📗 A simple reinforcement learning problem where the state does not change is called the multi-armed bandit: Wikipedia.
➩ Multi-armed bandits.
➩ Clinical trials.
➩ Stock selection.
📗 There is a set of actions \(1, 2, ..., K\), reward from action \(k\) follows some distribution with mean \(\mu_{k}\), for example normal distribution with mean \(\mu_{k}\) and fixed variance \(\sigma^{2}\), or \(r \sim N\left(\mu_{k}, \sigma^{2}\right)\).
📗 The agent's goal is to maximize the total reward from repeatedly taking an action in \(T\) rounds.
📗 An algorithm is called no-regret if as \(T \to \infty\), the regret approaches \(0\) with probability \(1\): Wikipedia.
TopHat Discussion
ID:
📗 [1 points] The boxes have different mean rewards between 0 and 1. Click on one of them to collect the reward from the box. The goal is to maximize the total reward (or minimize the regret) given a fixed number of clicks. You have clicks left. Your current total reward is . Refresh the page to restart. Which box has the largest mean reward?
📗 There is a trade-off between taking actions for exploration vs exploitation:
➩ Exploration: taking actions to get more information (e.g. figure out the expected reward from each action).
➩ Exploitation: taking actions to get the highest rewards based on existing information (e.g. take the best action based on the current estimates of rewards).
📗 Epsilon-first strategy: \(\varepsilon T\) rounds of pure exploration, then use the empirically best in the remaining \(\left(1 - \varepsilon\right) T\) rounds.
➩ Empirically best action is \(\mathop{\mathrm{argmax}}_{k} \hat{\mu}_{k}\), where \(\hat{\mu}_{k}\) is the average reward from rounds where action \(k\) is used.
📗 Epsilon-greedy strategy: in every round, use the empirically best action with probability \(1 - \varepsilon\), and use a random action with probability \(\varepsilon\).
📗 The "best" action (based on current information) can also be defined based on the principle of optimism under uncertainty.
📗 An optimistic guess of the average reward (adjusted for uncertainty) is \(\hat{\mu}_{k} + c \sqrt{\dfrac{2 \log\left(T\right)}{n_{k}}}\), where \(n_{k}\) is the number of rounds action \(k\) is used.
➩ This term \(\sqrt{\dfrac{2 \log\left(T\right)}{n_{k}}}\) represents the amount of uncertainty in the estimate \(\hat{\mu}_{k}\), the more action \(k\) is explored (higher \(n_{k}\)), the smaller the value of this term.
📗 The algorithm that always uses the action with the highest UCB is called the UCB1 algorithm: Wikipedia.
Math Note (Optional)
📗 Technically, \(\sqrt{\dfrac{2 \log\left(T\right)}{n_{k}}}\) is half of the width of the confidence interval computed based on Hoeffding's inequality: Wikipedia.
TopHat Discussion
ID:
📗 [1 points] The boxes have different mean rewards between 0 and 1. Click on one of them to collect the reward from the box.
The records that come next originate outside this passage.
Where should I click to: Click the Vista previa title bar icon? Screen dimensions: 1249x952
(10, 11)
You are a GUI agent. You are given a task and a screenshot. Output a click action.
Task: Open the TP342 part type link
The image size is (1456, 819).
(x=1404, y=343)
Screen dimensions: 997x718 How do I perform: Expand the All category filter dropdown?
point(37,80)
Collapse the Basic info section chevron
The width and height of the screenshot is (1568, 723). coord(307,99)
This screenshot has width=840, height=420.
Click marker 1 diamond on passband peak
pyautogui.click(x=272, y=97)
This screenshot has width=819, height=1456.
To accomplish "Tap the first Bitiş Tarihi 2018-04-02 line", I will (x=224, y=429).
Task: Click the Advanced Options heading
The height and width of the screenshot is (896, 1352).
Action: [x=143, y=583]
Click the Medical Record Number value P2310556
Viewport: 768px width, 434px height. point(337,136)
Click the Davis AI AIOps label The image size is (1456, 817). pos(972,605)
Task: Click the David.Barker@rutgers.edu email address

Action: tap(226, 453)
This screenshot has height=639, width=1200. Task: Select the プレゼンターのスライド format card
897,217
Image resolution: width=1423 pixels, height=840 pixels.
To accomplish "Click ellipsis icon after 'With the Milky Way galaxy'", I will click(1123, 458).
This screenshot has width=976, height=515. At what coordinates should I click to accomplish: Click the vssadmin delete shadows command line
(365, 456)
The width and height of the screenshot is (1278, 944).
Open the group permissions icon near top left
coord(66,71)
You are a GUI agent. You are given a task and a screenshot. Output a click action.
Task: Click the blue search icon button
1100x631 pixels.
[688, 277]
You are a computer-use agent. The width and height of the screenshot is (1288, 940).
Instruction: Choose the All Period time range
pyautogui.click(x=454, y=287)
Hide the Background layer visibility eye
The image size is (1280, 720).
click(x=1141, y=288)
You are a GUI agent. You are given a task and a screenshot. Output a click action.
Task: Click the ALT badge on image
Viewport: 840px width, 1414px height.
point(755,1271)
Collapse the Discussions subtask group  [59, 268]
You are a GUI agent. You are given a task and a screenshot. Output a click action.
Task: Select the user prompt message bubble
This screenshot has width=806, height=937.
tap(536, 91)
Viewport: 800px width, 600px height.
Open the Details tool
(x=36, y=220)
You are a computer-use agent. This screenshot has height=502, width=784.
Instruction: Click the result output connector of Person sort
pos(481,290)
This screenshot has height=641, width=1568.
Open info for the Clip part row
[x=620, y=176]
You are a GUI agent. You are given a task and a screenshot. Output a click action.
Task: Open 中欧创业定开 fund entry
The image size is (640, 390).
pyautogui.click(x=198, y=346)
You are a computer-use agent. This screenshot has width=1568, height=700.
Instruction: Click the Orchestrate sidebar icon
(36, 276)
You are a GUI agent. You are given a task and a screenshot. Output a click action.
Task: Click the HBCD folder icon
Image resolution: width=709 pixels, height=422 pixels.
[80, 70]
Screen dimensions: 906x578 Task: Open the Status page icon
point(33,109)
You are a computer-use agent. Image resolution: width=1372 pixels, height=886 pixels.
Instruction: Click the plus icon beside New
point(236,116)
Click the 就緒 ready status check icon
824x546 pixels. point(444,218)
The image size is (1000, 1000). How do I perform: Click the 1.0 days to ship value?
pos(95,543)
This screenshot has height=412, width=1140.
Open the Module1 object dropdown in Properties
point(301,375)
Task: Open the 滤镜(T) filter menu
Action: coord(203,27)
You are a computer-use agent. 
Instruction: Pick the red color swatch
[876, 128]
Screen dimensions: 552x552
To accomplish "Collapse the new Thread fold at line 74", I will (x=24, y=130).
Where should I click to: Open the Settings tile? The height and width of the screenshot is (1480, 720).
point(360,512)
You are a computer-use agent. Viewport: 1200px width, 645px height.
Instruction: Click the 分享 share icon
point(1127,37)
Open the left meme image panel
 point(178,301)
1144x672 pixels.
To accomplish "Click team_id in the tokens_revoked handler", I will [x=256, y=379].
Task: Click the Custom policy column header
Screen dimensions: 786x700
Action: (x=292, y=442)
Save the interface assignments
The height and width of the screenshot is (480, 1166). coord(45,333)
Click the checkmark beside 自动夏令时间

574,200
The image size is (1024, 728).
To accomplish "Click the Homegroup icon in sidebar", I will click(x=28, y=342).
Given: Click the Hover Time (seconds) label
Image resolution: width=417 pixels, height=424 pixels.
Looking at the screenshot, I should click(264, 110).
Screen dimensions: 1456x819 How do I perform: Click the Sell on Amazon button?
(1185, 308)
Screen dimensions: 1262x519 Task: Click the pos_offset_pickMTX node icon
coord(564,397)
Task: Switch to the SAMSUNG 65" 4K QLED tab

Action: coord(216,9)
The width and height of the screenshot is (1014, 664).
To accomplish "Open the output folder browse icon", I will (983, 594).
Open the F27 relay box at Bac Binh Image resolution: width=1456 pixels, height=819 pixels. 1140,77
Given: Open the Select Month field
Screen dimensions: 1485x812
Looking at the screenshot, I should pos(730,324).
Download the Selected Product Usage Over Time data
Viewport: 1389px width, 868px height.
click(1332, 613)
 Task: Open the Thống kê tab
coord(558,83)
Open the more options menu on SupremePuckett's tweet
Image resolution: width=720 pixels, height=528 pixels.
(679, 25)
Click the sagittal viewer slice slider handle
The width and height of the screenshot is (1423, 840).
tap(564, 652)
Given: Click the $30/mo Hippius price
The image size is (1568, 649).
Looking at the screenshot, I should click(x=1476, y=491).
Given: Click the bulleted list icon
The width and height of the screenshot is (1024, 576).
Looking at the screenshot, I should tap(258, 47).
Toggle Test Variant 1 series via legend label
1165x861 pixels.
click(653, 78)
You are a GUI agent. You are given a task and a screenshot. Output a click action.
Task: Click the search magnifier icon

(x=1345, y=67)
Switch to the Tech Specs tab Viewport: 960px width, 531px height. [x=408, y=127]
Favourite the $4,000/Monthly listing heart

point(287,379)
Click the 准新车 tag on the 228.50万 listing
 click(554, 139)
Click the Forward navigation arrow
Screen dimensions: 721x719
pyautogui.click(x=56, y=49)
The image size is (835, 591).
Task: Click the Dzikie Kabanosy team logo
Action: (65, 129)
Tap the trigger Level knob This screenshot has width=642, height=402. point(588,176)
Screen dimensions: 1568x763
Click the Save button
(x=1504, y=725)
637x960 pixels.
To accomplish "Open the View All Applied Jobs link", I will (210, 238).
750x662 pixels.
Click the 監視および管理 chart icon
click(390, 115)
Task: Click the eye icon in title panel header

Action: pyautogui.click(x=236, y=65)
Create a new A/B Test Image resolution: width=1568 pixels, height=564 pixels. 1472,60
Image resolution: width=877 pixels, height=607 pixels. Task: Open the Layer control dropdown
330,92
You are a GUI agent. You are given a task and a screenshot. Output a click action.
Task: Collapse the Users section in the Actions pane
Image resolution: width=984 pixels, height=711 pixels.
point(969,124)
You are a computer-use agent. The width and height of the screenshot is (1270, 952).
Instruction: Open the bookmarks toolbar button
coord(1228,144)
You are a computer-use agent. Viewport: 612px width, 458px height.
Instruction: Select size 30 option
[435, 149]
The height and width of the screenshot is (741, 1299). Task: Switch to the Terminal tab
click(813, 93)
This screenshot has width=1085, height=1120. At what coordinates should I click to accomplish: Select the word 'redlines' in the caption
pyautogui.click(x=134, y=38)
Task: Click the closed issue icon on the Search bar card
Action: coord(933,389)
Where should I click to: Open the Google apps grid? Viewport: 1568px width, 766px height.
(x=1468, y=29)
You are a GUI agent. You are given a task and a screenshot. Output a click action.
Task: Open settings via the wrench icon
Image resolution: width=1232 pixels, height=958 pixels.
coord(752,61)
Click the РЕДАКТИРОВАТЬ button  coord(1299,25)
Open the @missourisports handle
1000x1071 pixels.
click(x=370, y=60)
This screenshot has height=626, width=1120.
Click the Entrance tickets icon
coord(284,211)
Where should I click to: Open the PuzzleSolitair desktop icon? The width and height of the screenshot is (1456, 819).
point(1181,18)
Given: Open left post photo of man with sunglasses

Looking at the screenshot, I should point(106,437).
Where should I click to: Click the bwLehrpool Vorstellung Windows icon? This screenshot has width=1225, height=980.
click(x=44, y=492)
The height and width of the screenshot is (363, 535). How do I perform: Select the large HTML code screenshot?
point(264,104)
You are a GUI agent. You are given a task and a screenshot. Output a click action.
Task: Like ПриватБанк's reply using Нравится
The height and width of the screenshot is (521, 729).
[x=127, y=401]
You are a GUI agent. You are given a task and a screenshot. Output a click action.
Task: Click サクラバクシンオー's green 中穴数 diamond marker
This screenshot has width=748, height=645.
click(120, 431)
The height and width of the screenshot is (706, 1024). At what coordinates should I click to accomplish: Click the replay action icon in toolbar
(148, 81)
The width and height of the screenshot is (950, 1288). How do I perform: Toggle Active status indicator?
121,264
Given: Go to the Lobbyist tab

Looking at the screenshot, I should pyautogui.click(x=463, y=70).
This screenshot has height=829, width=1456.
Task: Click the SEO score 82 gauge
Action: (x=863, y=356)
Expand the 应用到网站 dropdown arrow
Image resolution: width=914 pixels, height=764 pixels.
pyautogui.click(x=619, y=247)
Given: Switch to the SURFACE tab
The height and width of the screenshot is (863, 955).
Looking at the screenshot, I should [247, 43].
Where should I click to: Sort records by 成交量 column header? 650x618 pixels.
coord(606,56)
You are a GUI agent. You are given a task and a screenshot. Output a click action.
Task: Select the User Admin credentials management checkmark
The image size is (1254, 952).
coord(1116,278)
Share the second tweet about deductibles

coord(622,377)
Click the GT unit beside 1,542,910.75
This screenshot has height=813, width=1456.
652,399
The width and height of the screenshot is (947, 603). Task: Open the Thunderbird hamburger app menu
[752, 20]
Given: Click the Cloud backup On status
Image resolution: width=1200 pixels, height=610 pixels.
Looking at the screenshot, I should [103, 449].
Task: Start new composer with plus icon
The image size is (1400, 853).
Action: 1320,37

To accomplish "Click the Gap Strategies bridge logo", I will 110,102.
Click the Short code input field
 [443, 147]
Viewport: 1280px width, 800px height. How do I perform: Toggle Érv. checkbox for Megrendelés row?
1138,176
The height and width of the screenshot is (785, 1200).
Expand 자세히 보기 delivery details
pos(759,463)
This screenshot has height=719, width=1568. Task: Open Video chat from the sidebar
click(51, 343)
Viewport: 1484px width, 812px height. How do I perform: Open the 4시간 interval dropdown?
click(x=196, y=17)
The goal is to maximize the total reward (or minimize the regret) given a fixed number of clicks. You have clicks left. Your current total reward is . Refresh the page to restart. Which box has the largest mean reward?
📗 Reinforcement learning problem with multiple states is usually represented by Markov Decision Processes (MDP): Link, Wikipedia.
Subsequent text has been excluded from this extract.